Graticule Hacking with OGR

MapServer has a built-in graticule object that can be configured in the same way as its scalebar and reference map. PCL's MapServer-based engine, however, is not going to use the built-in graticule. Users will instead be required to render a graticule layer from a set of parallel and meridian lines that I do not just happen to have lying around. In the past I have scripted such processes using the shapelib module, but for some practice with OGR I decided to write a simple script using ogr.py to generate my annotated graticule lines. OGR's pymod/samples/tigerpoly.py was my reference for creating and writing a shapefile of features. Right after I finished, it was pointed out to me that I'd overlooked the pymod/mkgraticule.py script recently committed to CVS. Still, mine has attributes for labeling. After a few more tweaks, I'll use the following script to generate parallel and meridian data to be distributed with PCL.

The graticule must consist of individual short line segments for use with MapServer, which throws out features that cannot be completely projected. This occurs in the case of Orthographic, and possibly other hemispheric type projections. The multitude of lines complicates labeling a bit, but that may be something I can overcome as the script is refined.

We begin by creating shapefile to contain our graticule line segments:

import math
import ogr

# Create an ESRI shapefile of parallels and meridians for a MapServer
# world map.

filename = 'graticule.shp'
driver = ogr.GetDriverByName('ESRI Shapefile')
driver.DeleteDataSource(filename)
ds = driver.CreateDataSource(filename)
layer = ds.CreateLayer('graticule', geom_type=ogr.wkbLineString)

Next, define several attribute fields. A 'TYPE' field will let me classify and render differently the parallels and meridians if I so choose. 'VALUE' and 'ABS_VALUE' fields will be useful for labeling the parallels and meridians:

# Create an integer field for classification
# 0: parallel
# 1: meridian
fd = ogr.FieldDefn('TYPE', ogr.OFTInteger)
fd.SetWidth(1)
fd.SetPrecision(0)
layer.CreateField(fd)

# Create two fields for labeling
fd = ogr.FieldDefn('VALUE', ogr.OFTInteger)
fd.SetWidth(4)
fd.SetPrecision(0)
layer.CreateField(fd)

fd = ogr.FieldDefn('ABS_VALUE', ogr.OFTInteger)
fd.SetWidth(4)
fd.SetPrecision(0)
layer.CreateField(fd)

Next, create parallels and insert them into the layer:

# First, the parallels at 10 degree intervals, with one degree resolution
for j in range(1,18):
    y = 10*float(j-9)
    for i in range(0, 360):
        line = ogr.Geometry(type=ogr.wkbLineString)
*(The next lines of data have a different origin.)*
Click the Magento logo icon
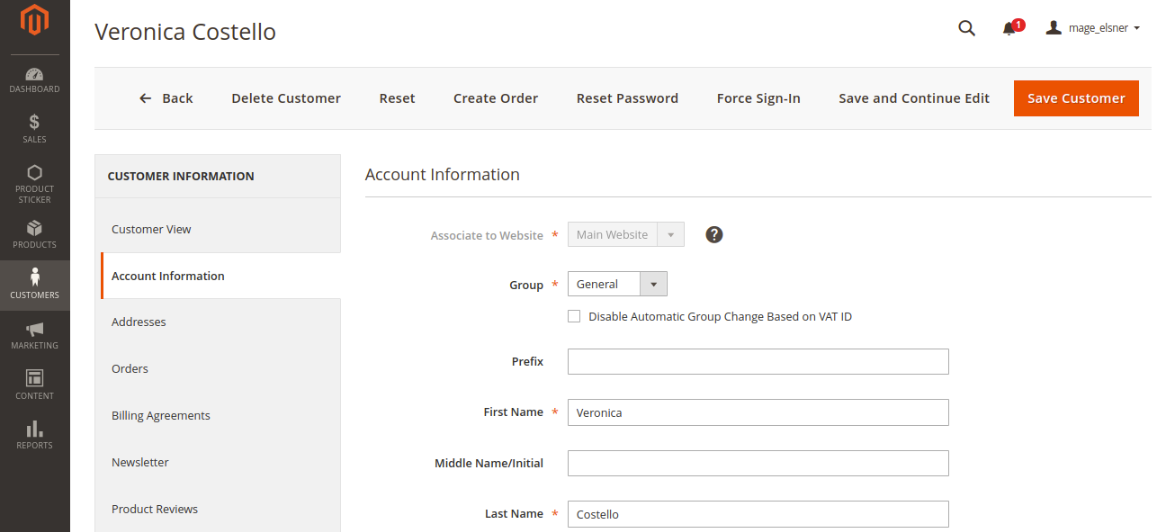This screenshot has height=532, width=1172. coord(34,21)
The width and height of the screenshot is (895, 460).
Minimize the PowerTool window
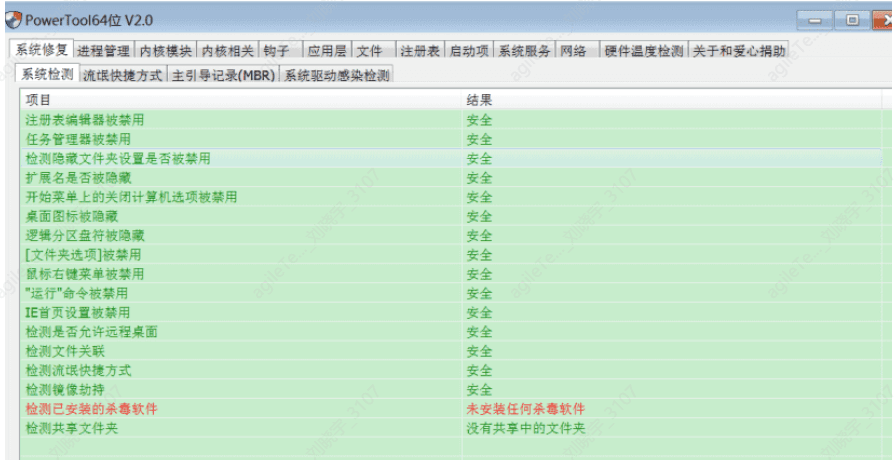pos(817,20)
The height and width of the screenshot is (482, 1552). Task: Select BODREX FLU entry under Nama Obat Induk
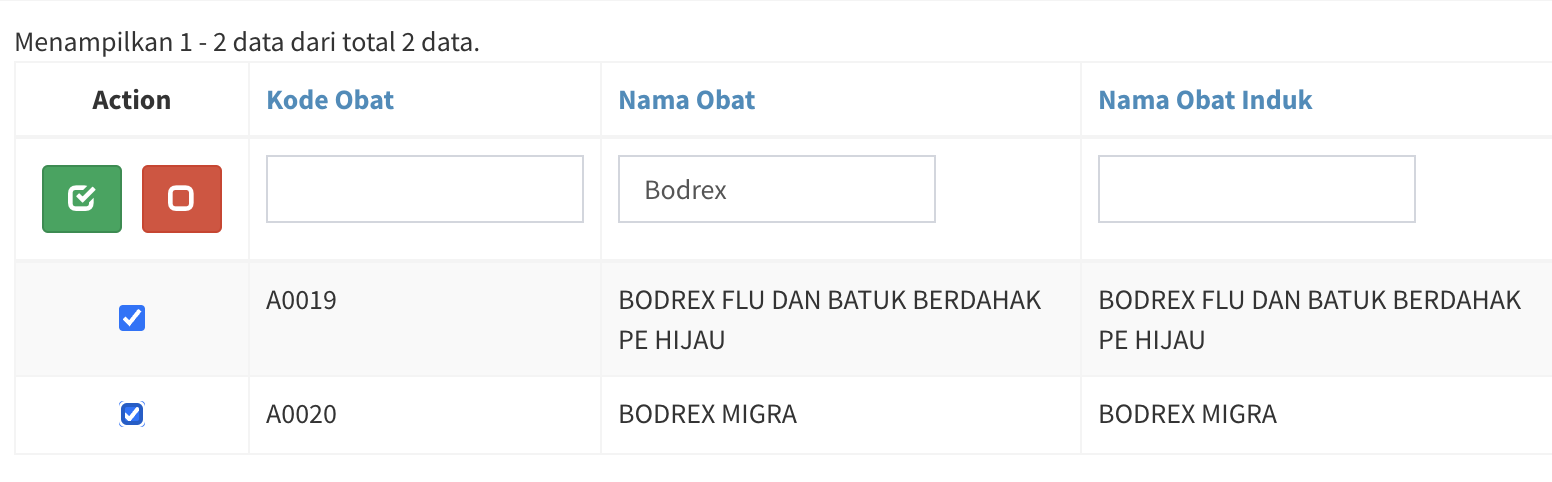(x=1310, y=300)
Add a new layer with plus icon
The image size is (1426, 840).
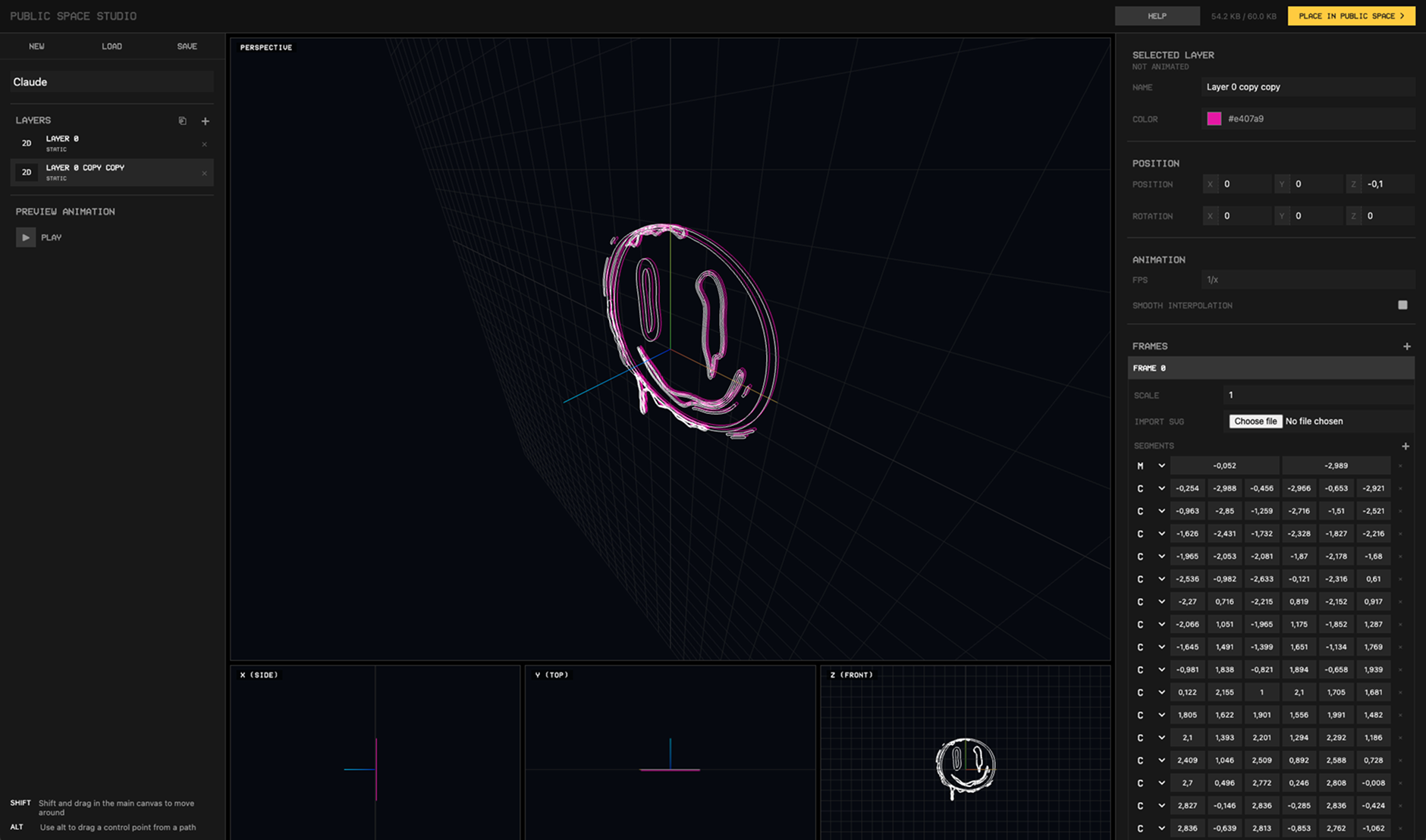205,121
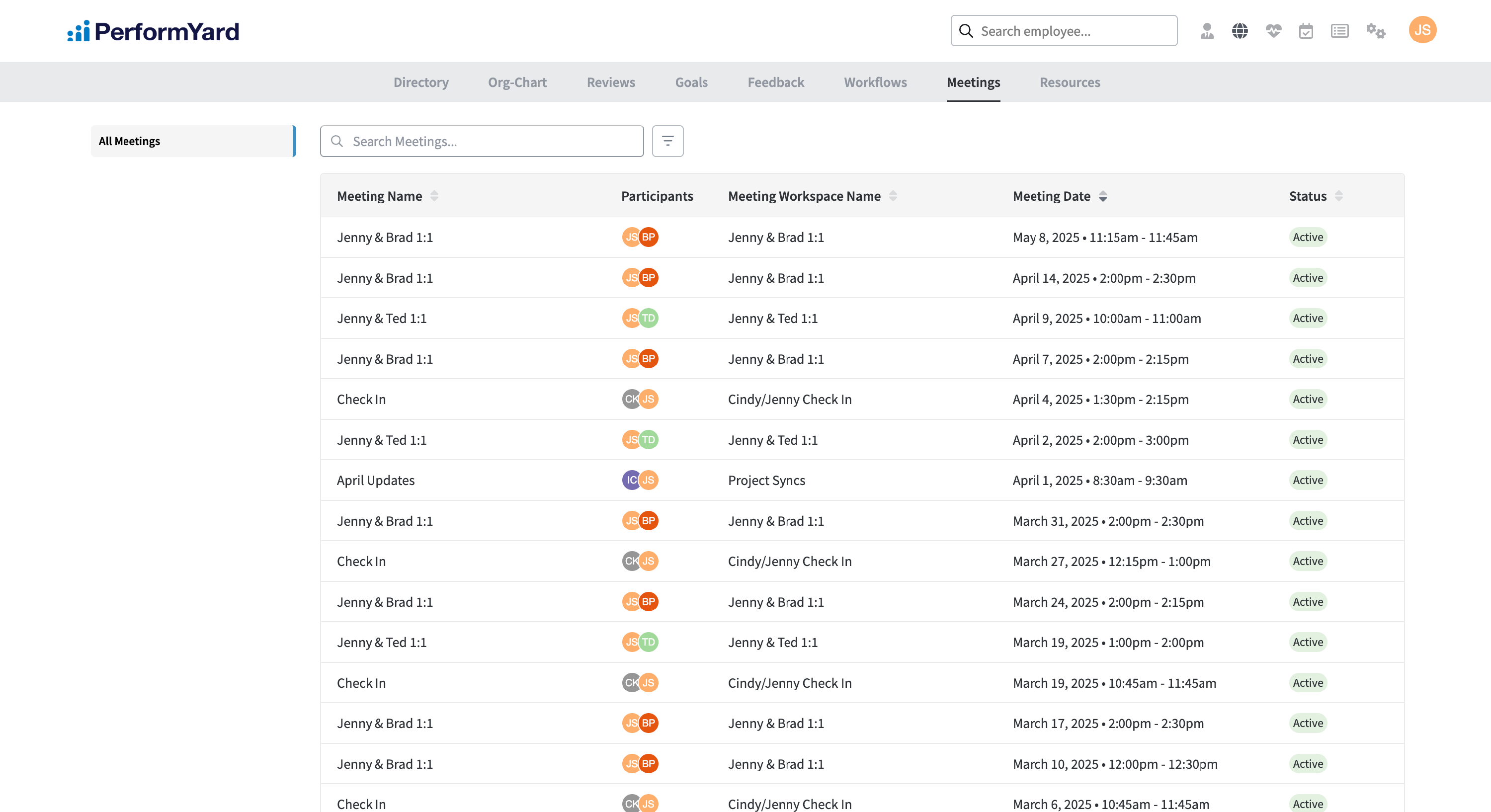This screenshot has height=812, width=1491.
Task: Open the April Updates meeting
Action: tap(376, 481)
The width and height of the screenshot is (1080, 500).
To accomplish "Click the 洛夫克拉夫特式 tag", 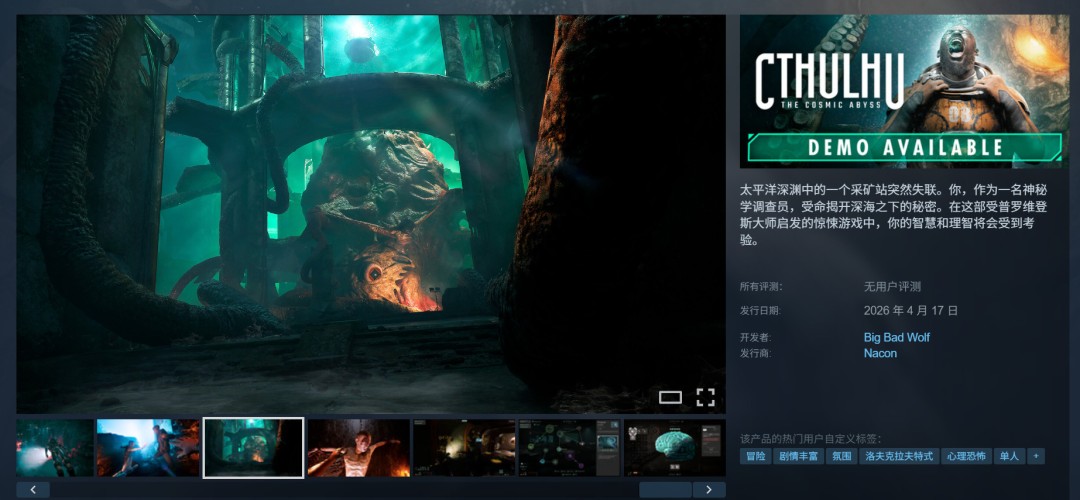I will (x=899, y=456).
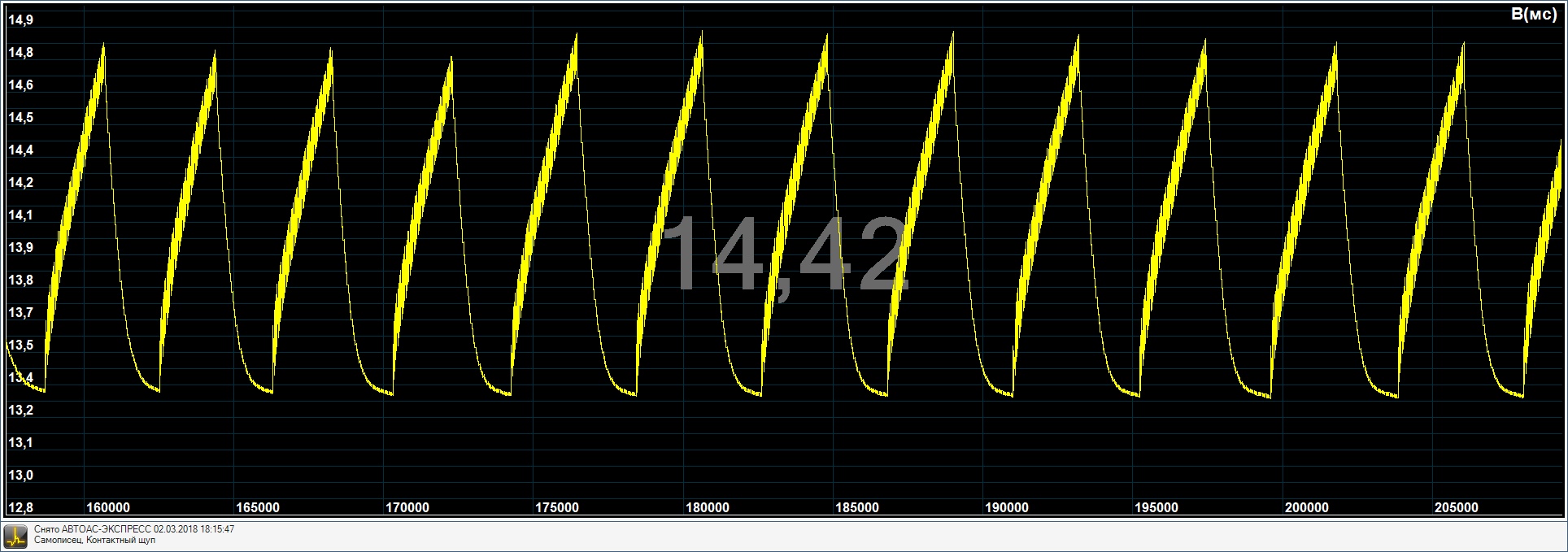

        # hack: MapServer has trouble within .1 decimal degrees of the
        # dateline
        if i == 0:
            x1 = -179.9
            x2 = -179.0
        elif i == 359:
            x1 = 179.0
            x2 = 179.9
        else:
            x1 = float(i-180)
            x2 = x1 + 1.0

        line.AddPoint(x1, y)
        line.AddPoint(x2, y)

        f = ogr.Feature(feature_def=layer.GetLayerDefn())
        f.SetField(0, 0)
        f.SetField(1, y)
        f.SetField(2, math.fabs(y))
        f.SetGeometryDirectly(line)
        layer.CreateFeature(f)
        f.Destroy()

And now the meridians:

# Next, the meridians at 10 degree intervals and one degree resolution

for i in range(0, 37):
    x = 10*float(i-18)

    # hack: MapServer has trouble within .1 decimal degrees of the
    # dateline
    if i == 0:
        x = -179.9
    if i == 36:
        x = 179.9

    for j in range(10, 170):
        line = ogr.Geometry(type=ogr.wkbLineString)
        y1 = float(j - 90)
        y2 = y1 + 1.0

        line.AddPoint(x, y1)
        line.AddPoint(x, y2)

        f = ogr.Feature(feature_def=layer.GetLayerDefn())
        f.SetField(0, 1)
        f.SetField(1, x)
        f.SetField(2, math.fabs(x))
        f.SetGeometryDirectly(line)
        layer.CreateFeature(f)
        f.Destroy()

# destroying data source closes the output file
ds.Destroy()

Because the Python Cartographic Library doesn't yet support non-EPSG coordinate systems (coming soon), I'm going to use MapServer's scripting module to draw the graticules:

import mapscript

mo = mapscript.mapObj()
mo.setFontSet('/home/sean/projects/ms_44/mapserver/tests/fonts.txt')
mo.selectOutputFormat('image/png')

layer = mapscript.layerObj()
layer.status = mapscript.MS_DEFAULT
layer.data = 'graticule.shp'
layer.setProjection('+init=epsg:4326')
layer.type = mapscript.MS_LAYER_LINE
layer.labelitem = 'VALUE'
layer.classitem = 'TYPE'
li = mo.insertLayer(layer)
layer = mo.getLayer(li)

# render parallels and meridians in same style
style = mapscript.styleObj()
style.color.setHex('#808080')

co = mapscript.classObj()
co.label.type = mapscript.MS_TRUETYPE
co.label.font = 'Vera'
co.label.size = 6
co.label.position = mapscript.MS_AUTO
co.label.mindistance = 200

co.insertStyle(style)
co.setExpression('([TYPE] EQ 0)')
co.label.color.setRGB(0, 255, 0)
layer.insertClass(co)

style.color.setHex('#0000FF')
co.insertStyle(style)
co.setExpression('([TYPE] EQ 1)')
co.label.color.setRGB(255, 0, 0)
layer.insertClass(co)

Next, draw the graticule using a Mollweide projection:

# Mollweide Projection
mo.setSize(600, 300)
mo.setProjection('+proj=moll +lon_0=0.0')
mo.setExtent(-18100000, -9050000, 18100000, 9050000)
im = mo.draw()
im.save('graticule-moll.png')

Looking good, graticule-moll.png:

/files/graticule-moll.png

And finally, an Orthographic projection:

mo.setSize(400, 400)
mo.setProjection('+proj=ortho +lon_0=0.0 +lat_0=40.0')
mo.setExtent(-6400000,-6400000,6400000,6400000)
im = mo.draw()
im.save('graticule-ortho.png')

Looks like we have an ortho-related bug in MapServer or PROJ.4, graticule-ortho.png:

/files/graticule-ortho.png